- The USD/ZAR bounced back on Tuesday after it reached the 61.8% Fibonacci retracement.
- This price action happened due to the rising number of Covid cases in South Africa.
- What next for the South African rand?
The unstoppable rally of the South African rand appears to have ended. The USD/ZAR pair jumped by more than 2% as investors continued to worry about the new rapidly-spreading variant of coronavirus in South Africa. They are also worried about the country’s vaccination efforts and the overall fiscal situation.
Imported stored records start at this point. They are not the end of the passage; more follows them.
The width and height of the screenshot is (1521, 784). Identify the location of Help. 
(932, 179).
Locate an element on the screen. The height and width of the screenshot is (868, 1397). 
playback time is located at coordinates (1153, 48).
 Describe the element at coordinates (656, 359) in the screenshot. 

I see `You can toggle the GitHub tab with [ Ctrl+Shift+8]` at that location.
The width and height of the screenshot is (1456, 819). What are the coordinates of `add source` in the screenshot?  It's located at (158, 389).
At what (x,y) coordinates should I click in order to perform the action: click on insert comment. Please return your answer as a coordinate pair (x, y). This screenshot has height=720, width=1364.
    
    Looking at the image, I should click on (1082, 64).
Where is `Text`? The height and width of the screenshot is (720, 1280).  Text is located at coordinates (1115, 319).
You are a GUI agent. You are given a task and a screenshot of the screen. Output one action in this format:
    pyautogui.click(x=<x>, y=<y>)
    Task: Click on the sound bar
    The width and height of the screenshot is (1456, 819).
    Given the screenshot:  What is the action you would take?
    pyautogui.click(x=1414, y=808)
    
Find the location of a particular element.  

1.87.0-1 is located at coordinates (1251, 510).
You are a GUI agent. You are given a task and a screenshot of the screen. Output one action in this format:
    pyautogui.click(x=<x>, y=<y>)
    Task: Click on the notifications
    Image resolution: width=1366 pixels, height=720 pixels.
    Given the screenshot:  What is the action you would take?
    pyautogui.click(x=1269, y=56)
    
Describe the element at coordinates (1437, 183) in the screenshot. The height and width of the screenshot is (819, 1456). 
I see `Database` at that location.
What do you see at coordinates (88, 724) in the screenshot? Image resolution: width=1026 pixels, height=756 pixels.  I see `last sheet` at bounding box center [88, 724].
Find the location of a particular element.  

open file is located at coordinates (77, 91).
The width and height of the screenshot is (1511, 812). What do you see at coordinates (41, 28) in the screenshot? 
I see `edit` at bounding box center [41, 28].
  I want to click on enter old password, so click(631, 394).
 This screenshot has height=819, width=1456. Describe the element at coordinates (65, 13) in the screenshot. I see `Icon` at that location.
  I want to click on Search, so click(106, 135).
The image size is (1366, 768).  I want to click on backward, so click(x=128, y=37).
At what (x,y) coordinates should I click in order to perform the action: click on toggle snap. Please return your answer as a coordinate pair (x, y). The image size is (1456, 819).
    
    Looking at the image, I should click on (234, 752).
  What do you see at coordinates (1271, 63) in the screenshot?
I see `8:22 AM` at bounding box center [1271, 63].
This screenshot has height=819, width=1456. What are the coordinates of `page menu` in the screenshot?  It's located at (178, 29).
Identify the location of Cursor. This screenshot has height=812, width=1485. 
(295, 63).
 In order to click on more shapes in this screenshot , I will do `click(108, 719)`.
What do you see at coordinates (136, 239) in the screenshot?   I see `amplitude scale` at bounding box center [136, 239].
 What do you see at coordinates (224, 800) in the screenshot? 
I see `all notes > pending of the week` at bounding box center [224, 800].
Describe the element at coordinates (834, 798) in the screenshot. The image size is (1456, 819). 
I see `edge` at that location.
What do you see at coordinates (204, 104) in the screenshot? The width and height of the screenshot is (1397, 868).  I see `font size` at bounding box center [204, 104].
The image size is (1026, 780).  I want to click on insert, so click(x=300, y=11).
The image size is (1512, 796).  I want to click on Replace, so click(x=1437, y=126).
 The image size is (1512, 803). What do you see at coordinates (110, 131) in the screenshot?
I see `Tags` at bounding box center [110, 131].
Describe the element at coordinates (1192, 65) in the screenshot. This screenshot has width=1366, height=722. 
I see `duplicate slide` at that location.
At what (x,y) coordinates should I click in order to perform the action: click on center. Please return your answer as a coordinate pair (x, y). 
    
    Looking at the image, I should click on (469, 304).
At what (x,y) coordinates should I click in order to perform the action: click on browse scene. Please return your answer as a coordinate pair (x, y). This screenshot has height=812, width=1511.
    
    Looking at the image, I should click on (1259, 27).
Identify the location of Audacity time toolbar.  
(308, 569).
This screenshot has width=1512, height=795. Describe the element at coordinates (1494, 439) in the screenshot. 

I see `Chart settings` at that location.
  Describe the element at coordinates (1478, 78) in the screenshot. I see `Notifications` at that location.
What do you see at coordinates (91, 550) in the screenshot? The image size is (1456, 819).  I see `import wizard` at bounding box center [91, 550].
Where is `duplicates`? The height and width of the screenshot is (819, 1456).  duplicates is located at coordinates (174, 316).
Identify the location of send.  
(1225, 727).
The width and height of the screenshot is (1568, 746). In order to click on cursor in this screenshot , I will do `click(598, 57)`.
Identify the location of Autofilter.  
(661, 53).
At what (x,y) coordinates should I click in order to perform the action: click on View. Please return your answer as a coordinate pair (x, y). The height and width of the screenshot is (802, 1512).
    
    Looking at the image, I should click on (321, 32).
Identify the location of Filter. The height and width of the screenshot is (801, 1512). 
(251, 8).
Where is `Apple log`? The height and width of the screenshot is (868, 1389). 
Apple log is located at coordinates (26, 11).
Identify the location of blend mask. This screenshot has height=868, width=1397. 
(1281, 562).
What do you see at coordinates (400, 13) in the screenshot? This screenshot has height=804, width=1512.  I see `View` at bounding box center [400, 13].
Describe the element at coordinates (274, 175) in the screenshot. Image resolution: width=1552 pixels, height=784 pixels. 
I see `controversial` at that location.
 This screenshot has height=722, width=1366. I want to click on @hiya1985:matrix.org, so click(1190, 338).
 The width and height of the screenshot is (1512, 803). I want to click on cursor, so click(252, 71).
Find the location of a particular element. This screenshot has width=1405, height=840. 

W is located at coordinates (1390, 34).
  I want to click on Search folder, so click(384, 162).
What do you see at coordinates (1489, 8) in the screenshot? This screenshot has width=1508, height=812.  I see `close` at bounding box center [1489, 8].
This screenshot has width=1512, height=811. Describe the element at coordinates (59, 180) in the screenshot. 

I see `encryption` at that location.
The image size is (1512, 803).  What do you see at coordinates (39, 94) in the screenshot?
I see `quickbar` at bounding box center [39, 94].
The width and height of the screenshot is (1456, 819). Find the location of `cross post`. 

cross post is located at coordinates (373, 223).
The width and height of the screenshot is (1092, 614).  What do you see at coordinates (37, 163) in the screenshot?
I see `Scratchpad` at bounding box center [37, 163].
The Risk-on approach boosted the South African rand in 2020
The USD/ZAR pair dropped sharply in 2020, making the South African rand the best-performing emerging markets currency. This performance was mostly because of the large number of dollar inflows as the country borrowed billions of dollars.
The performance was also mostly because of the risk-on approach in the financial market. This is a situation where investors rush to relatively riskier assets and currencies. Indeed, in the past few months, risky assets like Bitcoin and Ethereum have been on a sharp rally.
Investors started to embrace risks after they gained more information about the coronavirus and the efforts companies were making to develop the vaccine.
Most importantly, the efforts of global central banks played their role. For example, in the United States, the Federal Reserve slashed interest rates and launched an ambitious quantitative easing program. It has added trillions of dollars into its balance sheet by buying at least $120 billion worth of bonds every week. The chart below shows the performance of the US dollar index in recent months.
Rising Covid cases a concern
The USD/ZAR is therefore rising as South Africa continues to battle the new strain of the virus, which differs from the one recorded in the United Kingdom. The number of total confirmed cases has surged to more than 1.1 million, with the country recording more than 10,000 new cases every day. The number of deaths has also reached 30,000.
At the same time, the country is facing the challenge of affording vaccines. While Pfizer and BioNTech have offered a discount for its vaccine, the country has said that it is expensive. Worse, health experts are trying to find out whether the current vaccines will be able to deal with the new strain.
Therefore, the country could be forced to go back to lockdown, which will have a negative effect on the economy. It will affect the recovery of the vital tourism sector and overall retail sales. Also, it will affect all sectors of the economy.
Worse, this situation comes at a time when there are concerns about the country’s fiscal situation. That’s after the country borrowed billions of dollars in 2020 to address the virus. This then led to multiple rate downgrades by companies like Moody’s, S&P Global, and Fitch. Therefore, in 2021, there is a possibility that investors will start to think about the country’s fiscal position.
USD/ZAR technical analysis
On the weekly chart, we see that the USD/ZAR pair had been on a freefall since April last year. Subsequently, it dropped below the 50% Fibonacci retracement level. And last week, it moved to the 61.8% retracement, where it found major support. In fact, the current bounce was expected since that’s how assets behave when they approach such retracement.
The pair remains below the short and longer-term moving averages while the RSI has also bounced back. Therefore, the pair will likely go through this pullback and test the 50% retracement at 15.35. It will then drop to the 78.6% retracement level at 13.12.
This prediction will be invalidated if the price moves above the 50% retracement. It will send a sign that there are still more buyers who are interested in buying the pair.